------ DATA EXTRACT ------
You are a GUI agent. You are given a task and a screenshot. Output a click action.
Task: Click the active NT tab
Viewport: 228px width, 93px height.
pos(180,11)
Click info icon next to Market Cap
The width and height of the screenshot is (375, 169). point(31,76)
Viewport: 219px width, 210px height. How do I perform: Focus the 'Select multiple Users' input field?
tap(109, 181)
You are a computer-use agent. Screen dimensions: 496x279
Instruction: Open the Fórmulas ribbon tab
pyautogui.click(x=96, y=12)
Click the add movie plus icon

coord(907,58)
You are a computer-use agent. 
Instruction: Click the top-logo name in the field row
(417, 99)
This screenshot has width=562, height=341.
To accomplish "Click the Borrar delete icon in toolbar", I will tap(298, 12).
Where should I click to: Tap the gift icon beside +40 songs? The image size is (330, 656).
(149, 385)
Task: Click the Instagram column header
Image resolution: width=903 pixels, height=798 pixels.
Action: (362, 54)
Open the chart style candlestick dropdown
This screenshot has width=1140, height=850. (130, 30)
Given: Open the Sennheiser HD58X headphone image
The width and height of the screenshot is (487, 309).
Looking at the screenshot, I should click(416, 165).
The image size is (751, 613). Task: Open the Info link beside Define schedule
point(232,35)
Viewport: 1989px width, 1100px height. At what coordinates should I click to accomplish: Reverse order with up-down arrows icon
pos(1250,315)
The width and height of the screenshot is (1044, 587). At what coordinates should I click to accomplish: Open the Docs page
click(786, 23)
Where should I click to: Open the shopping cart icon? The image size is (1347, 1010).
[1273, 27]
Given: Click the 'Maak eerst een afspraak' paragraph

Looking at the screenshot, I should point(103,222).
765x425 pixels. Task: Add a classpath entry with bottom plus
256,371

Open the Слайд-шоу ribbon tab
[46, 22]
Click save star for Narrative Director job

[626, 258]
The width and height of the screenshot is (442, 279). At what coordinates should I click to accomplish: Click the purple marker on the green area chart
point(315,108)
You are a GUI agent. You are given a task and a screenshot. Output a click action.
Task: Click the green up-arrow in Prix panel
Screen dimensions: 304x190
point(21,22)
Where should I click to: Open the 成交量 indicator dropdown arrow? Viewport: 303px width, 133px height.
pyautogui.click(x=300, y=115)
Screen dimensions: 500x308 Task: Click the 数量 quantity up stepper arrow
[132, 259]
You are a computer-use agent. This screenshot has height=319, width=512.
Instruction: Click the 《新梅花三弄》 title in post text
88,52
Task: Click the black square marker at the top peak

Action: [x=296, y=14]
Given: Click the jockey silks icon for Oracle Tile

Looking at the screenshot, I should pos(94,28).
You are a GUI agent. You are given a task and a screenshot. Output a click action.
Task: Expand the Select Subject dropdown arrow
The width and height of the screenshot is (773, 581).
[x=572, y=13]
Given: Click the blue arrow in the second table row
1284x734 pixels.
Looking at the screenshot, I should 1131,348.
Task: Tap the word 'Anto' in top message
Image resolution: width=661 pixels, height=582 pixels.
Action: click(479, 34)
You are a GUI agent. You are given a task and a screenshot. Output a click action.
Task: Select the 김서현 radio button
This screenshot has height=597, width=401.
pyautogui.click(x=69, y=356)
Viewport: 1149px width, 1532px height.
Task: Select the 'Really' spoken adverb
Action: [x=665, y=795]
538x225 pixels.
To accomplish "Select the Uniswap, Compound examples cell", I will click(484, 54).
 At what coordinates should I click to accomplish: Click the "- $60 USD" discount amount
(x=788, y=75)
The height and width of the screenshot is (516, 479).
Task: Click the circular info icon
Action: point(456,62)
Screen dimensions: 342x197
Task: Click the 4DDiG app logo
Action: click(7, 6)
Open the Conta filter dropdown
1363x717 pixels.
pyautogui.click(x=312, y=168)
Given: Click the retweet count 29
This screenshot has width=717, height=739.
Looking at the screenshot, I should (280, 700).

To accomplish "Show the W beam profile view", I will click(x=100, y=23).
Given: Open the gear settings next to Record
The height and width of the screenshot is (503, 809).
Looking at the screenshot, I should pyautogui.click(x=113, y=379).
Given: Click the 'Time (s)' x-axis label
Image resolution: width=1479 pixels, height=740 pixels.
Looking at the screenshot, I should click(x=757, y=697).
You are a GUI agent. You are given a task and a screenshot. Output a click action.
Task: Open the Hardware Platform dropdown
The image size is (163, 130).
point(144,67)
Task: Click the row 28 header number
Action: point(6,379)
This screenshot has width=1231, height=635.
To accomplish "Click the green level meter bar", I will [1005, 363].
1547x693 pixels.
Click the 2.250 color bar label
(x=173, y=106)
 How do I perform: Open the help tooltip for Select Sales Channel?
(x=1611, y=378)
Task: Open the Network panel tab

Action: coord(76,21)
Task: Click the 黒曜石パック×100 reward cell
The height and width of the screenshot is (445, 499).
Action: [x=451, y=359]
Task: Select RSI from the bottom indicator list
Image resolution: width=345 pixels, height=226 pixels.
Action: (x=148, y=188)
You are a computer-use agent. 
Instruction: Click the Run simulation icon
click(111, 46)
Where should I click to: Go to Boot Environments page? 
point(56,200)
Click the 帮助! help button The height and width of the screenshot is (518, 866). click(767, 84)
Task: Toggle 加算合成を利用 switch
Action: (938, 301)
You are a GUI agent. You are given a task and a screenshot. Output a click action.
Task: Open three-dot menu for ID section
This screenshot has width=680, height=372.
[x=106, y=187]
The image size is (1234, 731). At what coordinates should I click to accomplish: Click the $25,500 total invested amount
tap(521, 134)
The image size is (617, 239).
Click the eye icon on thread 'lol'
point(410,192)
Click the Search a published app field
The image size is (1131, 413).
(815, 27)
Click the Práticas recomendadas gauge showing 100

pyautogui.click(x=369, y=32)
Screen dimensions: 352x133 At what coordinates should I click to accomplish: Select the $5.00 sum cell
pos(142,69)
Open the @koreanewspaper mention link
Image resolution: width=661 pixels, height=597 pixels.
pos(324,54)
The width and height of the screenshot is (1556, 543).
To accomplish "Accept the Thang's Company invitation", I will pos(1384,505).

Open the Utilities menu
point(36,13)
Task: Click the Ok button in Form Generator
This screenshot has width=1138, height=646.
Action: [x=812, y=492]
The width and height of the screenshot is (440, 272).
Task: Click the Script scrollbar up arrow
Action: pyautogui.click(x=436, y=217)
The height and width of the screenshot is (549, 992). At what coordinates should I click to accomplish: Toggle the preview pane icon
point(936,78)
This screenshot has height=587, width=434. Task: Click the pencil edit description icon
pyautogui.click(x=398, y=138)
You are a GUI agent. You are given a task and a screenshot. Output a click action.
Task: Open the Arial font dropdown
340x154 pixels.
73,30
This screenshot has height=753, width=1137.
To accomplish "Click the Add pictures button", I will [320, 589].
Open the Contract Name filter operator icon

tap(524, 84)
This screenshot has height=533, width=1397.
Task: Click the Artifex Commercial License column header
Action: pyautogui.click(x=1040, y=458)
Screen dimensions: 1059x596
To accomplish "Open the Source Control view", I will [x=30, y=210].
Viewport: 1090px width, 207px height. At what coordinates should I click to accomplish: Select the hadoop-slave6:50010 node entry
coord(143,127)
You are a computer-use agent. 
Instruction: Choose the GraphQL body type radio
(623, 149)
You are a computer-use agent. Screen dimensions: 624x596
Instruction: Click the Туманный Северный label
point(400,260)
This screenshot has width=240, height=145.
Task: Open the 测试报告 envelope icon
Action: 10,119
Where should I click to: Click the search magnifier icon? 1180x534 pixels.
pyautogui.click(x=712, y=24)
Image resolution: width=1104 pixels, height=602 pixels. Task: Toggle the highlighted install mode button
------
→ **TASK INSTRUCTIONS**
Turn each line of the rows above into a JSON list of strings, with one string per line and no blank lines.

→ **ANSWER TO THIS TASK**
[
  "You are a GUI agent. You are given a task and a screenshot. Output a click action.",
  "Task: Click the active NT tab",
  "Viewport: 228px width, 93px height.",
  "pos(180,11)",
  "Click info icon next to Market Cap",
  "The width and height of the screenshot is (375, 169). point(31,76)",
  "Viewport: 219px width, 210px height. How do I perform: Focus the 'Select multiple Users' input field?",
  "tap(109, 181)",
  "You are a computer-use agent. Screen dimensions: 496x279",
  "Instruction: Open the Fórmulas ribbon tab",
  "pyautogui.click(x=96, y=12)",
  "Click the add movie plus icon",
  "coord(907,58)",
  "You are a computer-use agent. ",
  "Instruction: Click the top-logo name in the field row",
  "(417, 99)",
  "This screenshot has width=562, height=341.",
  "To accomplish \"Click the Borrar delete icon in toolbar\", I will tap(298, 12).",
  "Where should I click to: Tap the gift icon beside +40 songs? The image size is (330, 656).",
  "(149, 385)",
  "Task: Click the Instagram column header",
  "Image resolution: width=903 pixels, height=798 pixels.",
  "Action: (362, 54)",
  "Open the chart style candlestick dropdown",
  "This screenshot has width=1140, height=850. (130, 30)",
  "Given: Open the Sennheiser HD58X headphone image",
  "The width and height of the screenshot is (487, 309).",
  "Looking at the screenshot, I should click(416, 165).",
  "The image size is (751, 613). Task: Open the Info link beside Define schedule",
  "point(232,35)",
  "Viewport: 1989px width, 1100px height. At what coordinates should I click to accomplish: Reverse order with up-down arrows icon",
  "pos(1250,315)",
  "The width and height of the screenshot is (1044, 587). At what coordinates should I click to accomplish: Open the Docs page",
  "click(786, 23)",
  "Where should I click to: Open the shopping cart icon? The image size is (1347, 1010).",
  "[1273, 27]",
  "Given: Click the 'Maak eerst een afspraak' paragraph",
  "Looking at the screenshot, I should point(103,222).",
  "765x425 pixels. Task: Add a classpath entry with bottom plus",
  "256,371",
  "Open the Слайд-шоу ribbon tab",
  "[46, 22]",
  "Click save star for Narrative Director job",
  "[626, 258]",
  "The width and height of the screenshot is (442, 279). At what coordinates should I click to accomplish: Click the purple marker on the green area chart",
  "point(315,108)",
  "You are a GUI agent. You are given a task and a screenshot. Output a click action.",
  "Task: Click the green up-arrow in Prix panel",
  "Screen dimensions: 304x190",
  "point(21,22)",
  "Where should I click to: Open the 成交量 indicator dropdown arrow? Viewport: 303px width, 133px height.",
  "pyautogui.click(x=300, y=115)",
  "Screen dimensions: 500x308 Task: Click the 数量 quantity up stepper arrow",
  "[132, 259]",
  "You are a computer-use agent. This screenshot has height=319, width=512.",
  "Instruction: Click the 《新梅花三弄》 title in post text",
  "88,52",
  "Task: Click the black square marker at the top peak",
  "Action: [x=296, y=14]",
  "Given: Click the jockey silks icon for Oracle Tile",
  "Looking at the screenshot, I should pos(94,28).",
  "You are a GUI agent. You are given a task and a screenshot. Output a click action.",
  "Task: Expand the Select Subject dropdown arrow",
  "The width and height of the screenshot is (773, 581).",
  "[x=572, y=13]",
  "Given: Click the blue arrow in the second table row",
  "1284x734 pixels.",
  "Looking at the screenshot, I should 1131,348.",
  "Task: Tap the word 'Anto' in top message",
  "Image resolution: width=661 pixels, height=582 pixels.",
  "Action: click(479, 34)",
  "You are a GUI agent. You are given a task and a screenshot. Output a click action.",
  "Task: Select the 김서현 radio button",
  "This screenshot has height=597, width=401.",
  "pyautogui.click(x=69, y=356)",
  "Viewport: 1149px width, 1532px height.",
  "Task: Select the 'Really' spoken adverb",
  "Action: [x=665, y=795]",
  "538x225 pixels.",
  "To accomplish \"Select the Uniswap, Compound examples cell\", I will click(484, 54).",
  " At what coordinates should I click to accomplish: Click the \"- $60 USD\" discount amount",
  "(x=788, y=75)",
  "The height and width of the screenshot is (516, 479).",
  "Task: Click the circular info icon",
  "Action: point(456,62)",
  "Screen dimensions: 342x197",
  "Task: Click the 4DDiG app logo",
  "Action: click(7, 6)",
  "Open the Conta filter dropdown",
  "1363x717 pixels.",
  "pyautogui.click(x=312, y=168)",
  "Given: Click the retweet count 29",
  "This screenshot has width=717, height=739.",
  "Looking at the screenshot, I should (280, 700).",
  "To accomplish \"Show the W beam profile view\", I will click(x=100, y=23).",
  "Given: Open the gear settings next to Record",
  "The height and width of the screenshot is (503, 809).",
  "Looking at the screenshot, I should pyautogui.click(x=113, y=379).",
  "Given: Click the 'Time (s)' x-axis label",
  "Image resolution: width=1479 pixels, height=740 pixels.",
  "Looking at the screenshot, I should click(x=757, y=697).",
  "You are a GUI agent. You are given a task and a screenshot. Output a click action.",
  "Task: Open the Hardware Platform dropdown",
  "The image size is (163, 130).",
  "point(144,67)",
  "Task: Click the row 28 header number",
  "Action: point(6,379)",
  "This screenshot has width=1231, height=635.",
  "To accomplish \"Click the green level meter bar\", I will [1005, 363].",
  "1547x693 pixels.",
  "Click the 2.250 color bar label",
  "(x=173, y=106)",
  " How do I perform: Open the help tooltip for Select Sales Channel?",
  "(x=1611, y=378)",
  "Task: Open the Network panel tab",
  "Action: coord(76,21)",
  "Task: Click the 黒曜石パック×100 reward cell",
  "The height and width of the screenshot is (445, 499).",
  "Action: [x=451, y=359]",
  "Task: Select RSI from the bottom indicator list",
  "Image resolution: width=345 pixels, height=226 pixels.",
  "Action: (x=148, y=188)",
  "You are a computer-use agent. ",
  "Instruction: Click the Run simulation icon",
  "click(111, 46)",
  "Where should I click to: Go to Boot Environments page? ",
  "point(56,200)",
  "Click the 帮助! help button The height and width of the screenshot is (518, 866). click(767, 84)",
  "Task: Toggle 加算合成を利用 switch",
  "Action: (938, 301)",
  "You are a GUI agent. You are given a task and a screenshot. Output a click action.",
  "Task: Open three-dot menu for ID section",
  "This screenshot has width=680, height=372.",
  "[x=106, y=187]",
  "The image size is (1234, 731). At what coordinates should I click to accomplish: Click the $25,500 total invested amount",
  "tap(521, 134)",
  "The image size is (617, 239).",
  "Click the eye icon on thread 'lol'",
  "point(410,192)",
  "Click the Search a published app field",
  "The image size is (1131, 413).",
  "(815, 27)",
  "Click the Práticas recomendadas gauge showing 100",
  "pyautogui.click(x=369, y=32)",
  "Screen dimensions: 352x133 At what coordinates should I click to accomplish: Select the $5.00 sum cell",
  "pos(142,69)",
  "Open the @koreanewspaper mention link",
  "Image resolution: width=661 pixels, height=597 pixels.",
  "pos(324,54)",
  "The width and height of the screenshot is (1556, 543).",
  "To accomplish \"Accept the Thang's Company invitation\", I will pos(1384,505).",
  "Open the Utilities menu",
  "point(36,13)",
  "Task: Click the Ok button in Form Generator",
  "This screenshot has width=1138, height=646.",
  "Action: [x=812, y=492]",
  "The width and height of the screenshot is (440, 272).",
  "Task: Click the Script scrollbar up arrow",
  "Action: pyautogui.click(x=436, y=217)",
  "The height and width of the screenshot is (549, 992). At what coordinates should I click to accomplish: Toggle the preview pane icon",
  "point(936,78)",
  "This screenshot has height=587, width=434. Task: Click the pencil edit description icon",
  "pyautogui.click(x=398, y=138)",
  "You are a GUI agent. You are given a task and a screenshot. Output a click action.",
  "Task: Open the Arial font dropdown",
  "340x154 pixels.",
  "73,30",
  "This screenshot has height=753, width=1137.",
  "To accomplish \"Click the Add pictures button\", I will [320, 589].",
  "Open the Contract Name filter operator icon",
  "tap(524, 84)",
  "This screenshot has height=533, width=1397.",
  "Task: Click the Artifex Commercial License column header",
  "Action: pyautogui.click(x=1040, y=458)",
  "Screen dimensions: 1059x596",
  "To accomplish \"Open the Source Control view\", I will [x=30, y=210].",
  "Viewport: 1090px width, 207px height. At what coordinates should I click to accomplish: Select the hadoop-slave6:50010 node entry",
  "coord(143,127)",
  "You are a computer-use agent. ",
  "Instruction: Choose the GraphQL body type radio",
  "(623, 149)",
  "You are a computer-use agent. Screen dimensions: 624x596",
  "Instruction: Click the Туманный Северный label",
  "point(400,260)",
  "This screenshot has width=240, height=145.",
  "Task: Open the 测试报告 envelope icon",
  "Action: 10,119",
  "Where should I click to: Click the search magnifier icon? 1180x534 pixels.",
  "pyautogui.click(x=712, y=24)",
  "Image resolution: width=1104 pixels, height=602 pixels. Task: Toggle the highlighted install mode button"
]